Léntulus is de naam van eene patricische familie uit het geslacht der Corneliussen. Men vindt dien het eerst vermeld bij de belegering van het Capitool door de Galliërs (390 vóór Chr.).
Toen was er een senator Lucius Cornelius Léntulus, die het voorstel deed, om zich door den vijand heen te slaan, terwijl anderen den vrede wilden koopen. Uit de latere dagen der Republiek gewaagt men van Publius Cornelius Lentulus Sura, die in 75 vóór Chr. praetor en in 71 consul was, maar in 70 met 63 anderen wegens onzedelijk levensgedrag door de censoren uit den senaat verwijderd werd.
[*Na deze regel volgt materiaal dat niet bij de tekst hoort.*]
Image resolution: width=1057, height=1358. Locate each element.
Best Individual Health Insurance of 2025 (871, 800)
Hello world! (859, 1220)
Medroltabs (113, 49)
Bezield met de bijgeloovige hoop, dat hij na Cinna en Sulla de derde zou zijn uit de Corneliussen, aan wie de heerschappij over Rome moest ten deel vallen, verbond hij zich in 63 met Catilina en stond, toen deze de stad verlaten had, aan het hoofd der zaâmgezworenen. Door zijne besluiteloosheid werd het plan, om Rome in brand te steken en alle tegenstanders te vermoorden, uitgesteld, en daar hij onvoorzigtig genoeg was, zich met de gezanten der Allobrogen in te laten, had Cícero grond om hem ter verantwoording te roepen. Nadat hij het praetors-ambt, hetwelk hij dat jaar voor de tweeden maal bekleedde, had nedergelegd, werd hij in de gevangenis door beulshanden omgebragt.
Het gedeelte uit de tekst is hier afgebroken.